Electronic equipment and power supply device thereof

Technical Field

The present disclosure relates to electronic devices, and particularly to an electronic device and a power supply apparatus thereof.

Background

Along with the popularization of electronic equipment such as mobile phones, tablet computers and smart bracelets, people not only put forward demands on the use functions of the electronic equipment, but also put forward higher requirements on the portability of the electronic equipment, and the lightness and thinness of the electronic equipment have become a great trend to improve the market competitiveness of products.

However, as electronic devices are thinned, the capacity of the battery is gradually compressed, resulting in poor cruising ability, and in order to obtain a larger battery capacity, the whole volume of the electronic device must be increased, which results in the electronic device being too heavy, not favorable for thinning and carrying the electronic device.

Disclosure of Invention

Aiming at how to realize the miniaturization of the volume of the electronic equipment and simultaneously improve the cruising ability of the electronic equipment, the application provides a power supply device and the electronic equipment comprising the power supply device.

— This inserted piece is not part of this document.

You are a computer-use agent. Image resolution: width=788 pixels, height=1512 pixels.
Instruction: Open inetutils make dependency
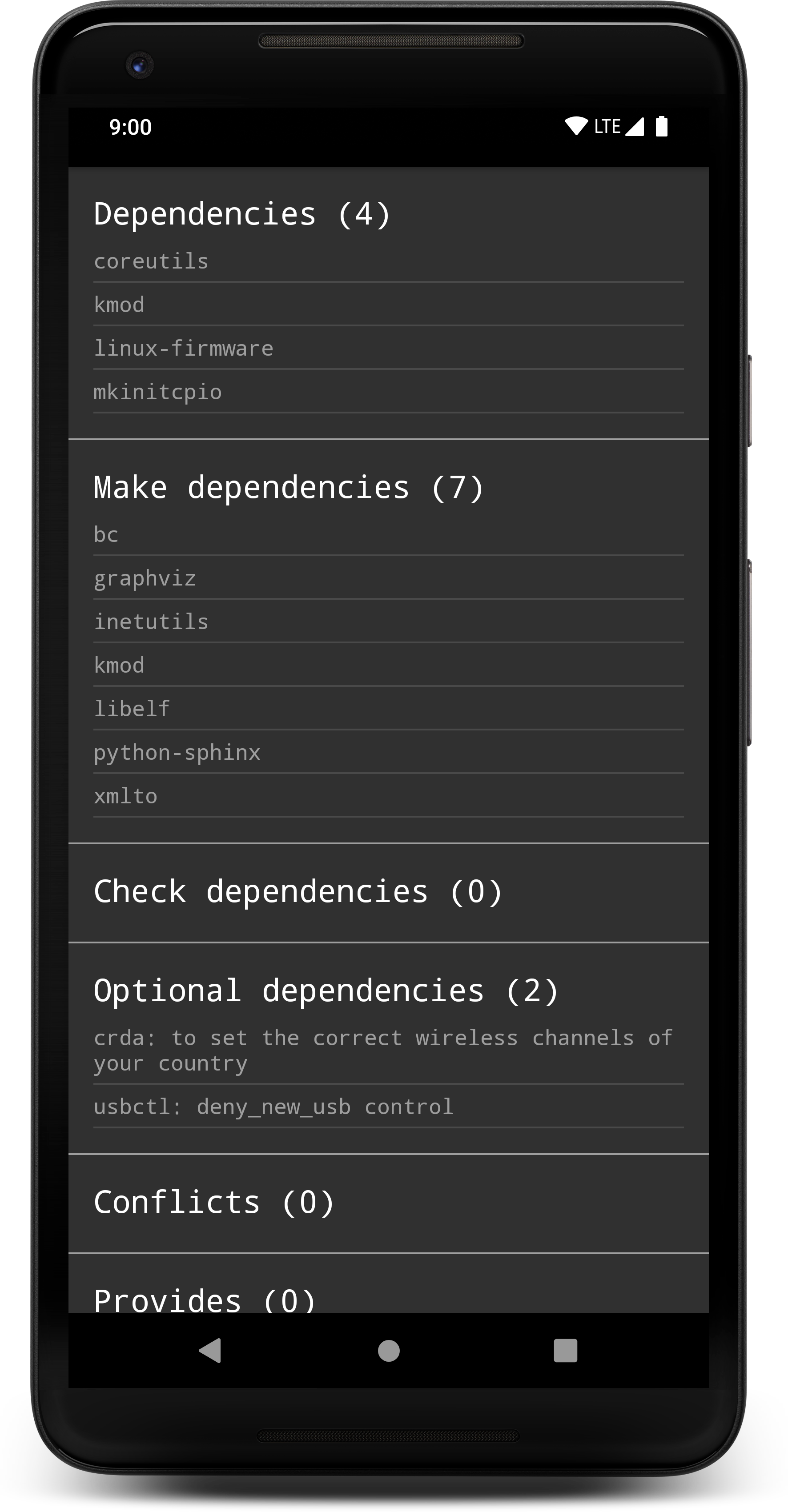coord(388,622)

The application provides a power supply apparatus, including:

a transmission shaft is arranged on the transmission shaft,

the swinging rudder is connected with the transmission shaft, the gravity center of the swinging rudder deviates from the axis of the transmission shaft, and the swinging rudder is used for driving the transmission shaft to rotate during swinging;

the first transmission wheel and the second transmission wheel are both connected with the transmission shaft, when the rudder piece drives the transmission shaft to rotate towards a first direction, the transmission shaft can only drive the first transmission wheel to rotate, when the rudder piece drives the transmission shaft to rotate towards a second direction, the transmission shaft can only drive the second transmission wheel to rotate towards the second direction, and the first direction is opposite to the second direction;

the rotating wheel comprises a first transmission part and a second transmission part, the first transmission part is in linkage connection with the first driving wheel, the second transmission part is in linkage connection with the second driving wheel, and the rotating direction of the rotating wheel driven by the first driving wheel is the same as the rotating direction of the rotating wheel driven by the second driving wheel; and

the power generation module comprises a magnet and a coil, one of the coil and the magnet is connected with the rotating wheel, and when the rotating wheel rotates, the coil performs cutting magnetic induction line movement in a magnetic field of the magnet to generate current.

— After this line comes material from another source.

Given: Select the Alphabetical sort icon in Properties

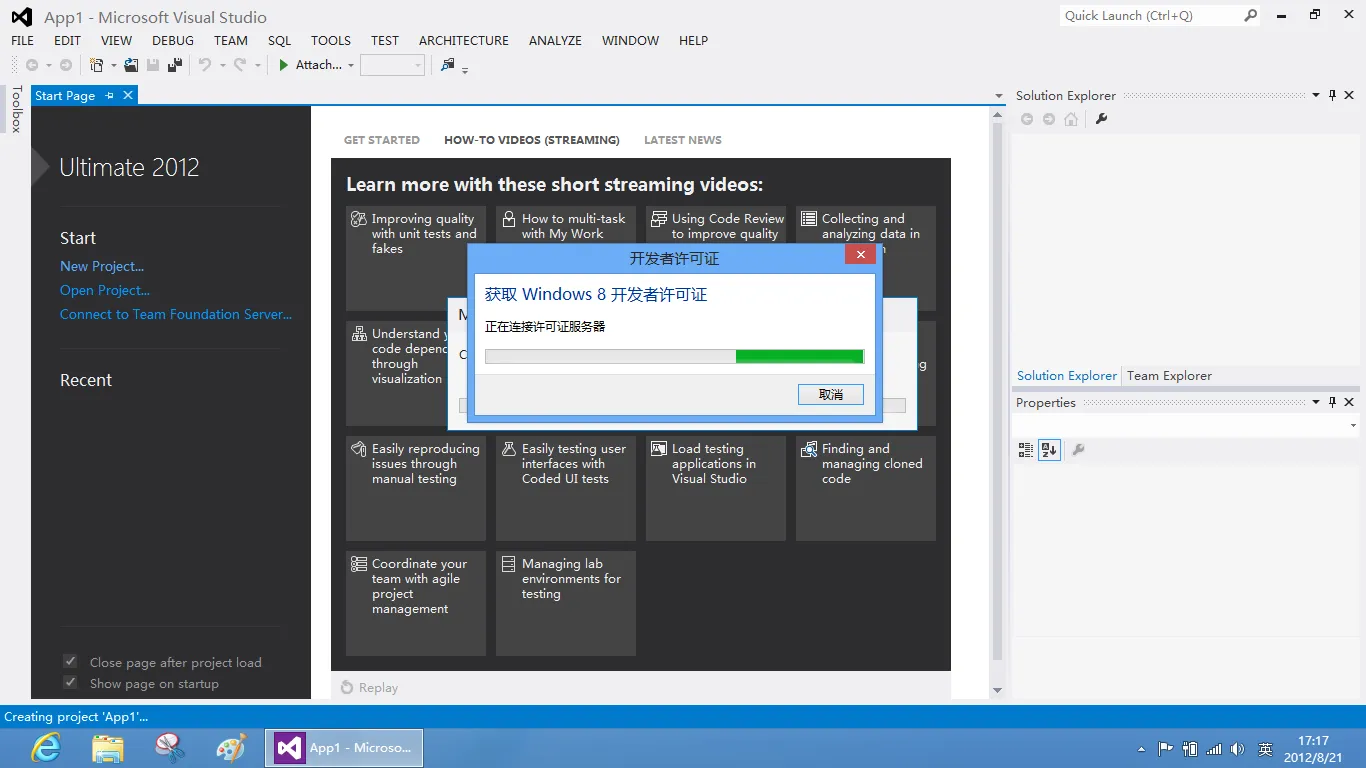Looking at the screenshot, I should pyautogui.click(x=1048, y=450).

In some embodiments, the first driving wheel and the second driving wheel are both gears, the rotating wheel is a duplicate gear, the first driving wheel is engaged with the first driving part, and the second driving wheel is engaged with the second driving part through an intermediate gear.

In some of these embodiments, the transmission ratio between the first drive wheel and the first transmission is equal to the transmission ratio between the second drive wheel and the second transmission.

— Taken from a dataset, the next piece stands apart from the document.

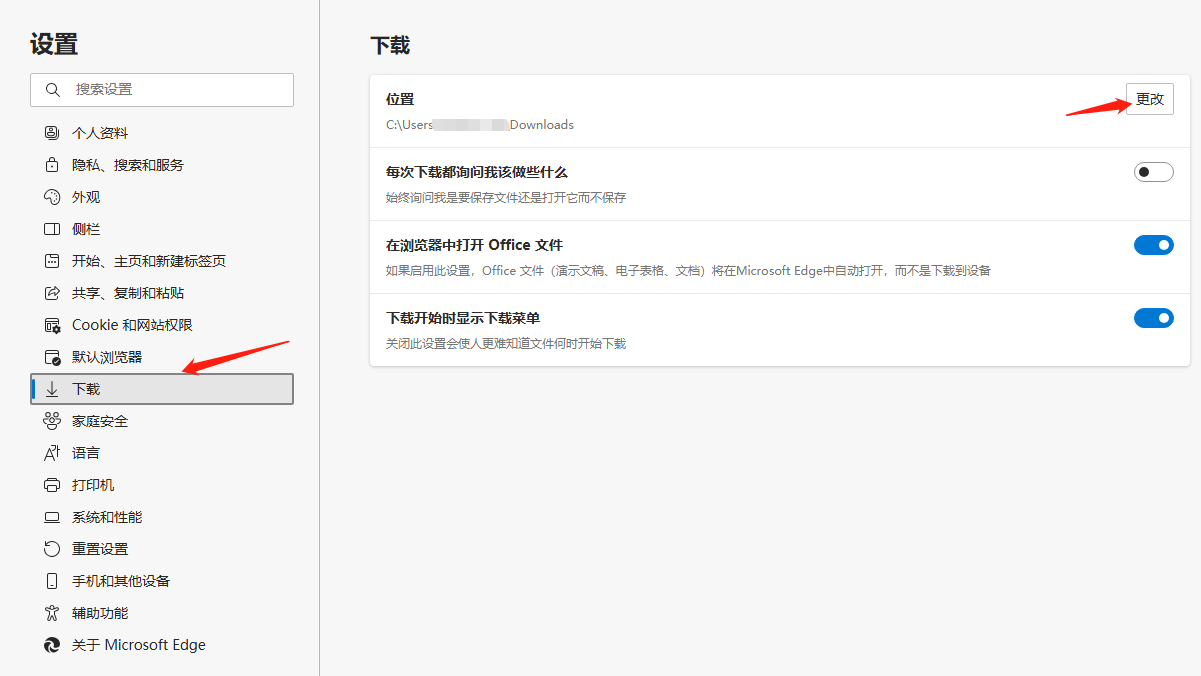Click the 更改 button to change download location
The width and height of the screenshot is (1201, 676).
1149,99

In some embodiments, the first driving wheel and the second driving wheel have the same structure, or the first driving wheel and the second driving wheel have the same structure.

In some of these embodiments, including the rotary disk, the rotary disk is fixed in the transmission shaft, the rotary disk rotates and is provided with first swing arm and second swing arm, first drive wheel is around its axial a plurality of first spacing portions of having arranged at equal intervals, the second drive wheel is around its axial a plurality of spacing portions of having arranged at equal intervals, first swing arm only can be followed the rotary disk is one-way ground first spacing portion drives first drive wheel is towards first direction rotation, the second swing arm only can be followed the rotary disk is one-way ground the spacing portion of second drives the second drive wheel is towards the second direction rotation.

In some embodiments, when the transmission shaft rotates in the first direction, the first swing arm and the first limiting portion abut against each other, the first driving wheel can rotate with the rotating disk, the second swing arm rotates relative to the rotating disk under the abutting against the second limiting portion until the second swing arm crosses the second limiting portion, when the transmission shaft rotates in the second direction, the second driving wheel and the rotating disk rotate through the abutting against each other, and the first swing arm rotates relative to the rotating disk under the abutting against the first limiting portion until the first swing arm crosses the first limiting portion.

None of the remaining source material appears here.